Personal Data Protection Ordinance in Hong Kong

Amid the growing global recognition of data as a valuable asset, there is an increased need to ensure that personal data is properly managed and secured. This is not only to protect the privacy of individuals, but also to facilitate business development and ensure a fair marketplace.

As a result, there has been a proliferation of laws and regulations designed to protect the use and transfer of personal data. These laws include the Hong Kong Personal Data Protection Ordinance (PDPO), the European Union General Data Protection Regulation (“GDPR”), and various other national or regional data protection legislation.

While the laws are diverse, they all have common features in terms of their broad based application, rigorous enforcement and significant penalties for non-compliance. In addition, the laws are continuously being amended to reflect new technologies, changing social and business practices, and the latest international best practice.

For example, the GDPR was amended in 2021 to strengthen its enforcement powers, and the PDPO was updated to clarify its definition of “personal data” and add an additional exemption to the mandatory data transfer requirement. In addition, the PDPO was amended in 2012 and 2021 to address new uses of personal data, including for direct marketing and the act of disclosing personal information without consent (“doxxing”).

One key aspect is the mandatory requirement under the PDPO that data users must carry out a transfer impact assessment before transferring personal data abroad. This involves evaluating whether the level of data protection offered by the jurisdiction to which the data is being transferred is adequate. If not, the PDPO requires the data user to either suspend the transfer or implement adequate supplementary measures.

A transfer impact assessment is a complex exercise that takes into account many different factors, including the purpose of the transfer, how the data will be used in the recipient country, and the impact of the transfer on the rights of data subjects in Hong Kong. It is not uncommon for businesses to face challenges when implementing a transfer impact assessment.

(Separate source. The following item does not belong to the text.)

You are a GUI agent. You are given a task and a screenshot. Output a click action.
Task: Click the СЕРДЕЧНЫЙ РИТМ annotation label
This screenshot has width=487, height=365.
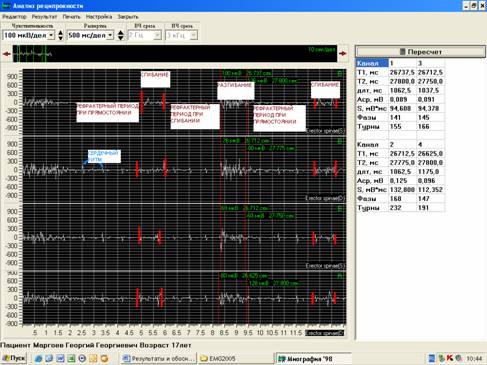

There are some practical ways to help business meet these requirements. For example, the PCPD has published guidance on how to fulfill these obligations with recommended model clauses for inclusion in contracts dealing with cross-border transfers. These can be incorporated as separate agreements or schedules to the main commercial arrangements, or they can be included in contractual provisions within the overall commercial arrangement. The form ultimately does not matter; it is the substance and content that matters.

Another useful tool is the GBA Standard Contract, which is designed to streamline compliance arrangement in respect of data flow between Mainland China and Hong Kong. It promotes the growth of Hong Kong as an innovation hub and enhances the integration of the Greater Bay Area as part of the national economy, while ensuring the protection of personal data. More importantly, it can lower the cost of complying with transfer arrangements and improve efficiency. This will benefit business of all sizes and sectors in the region.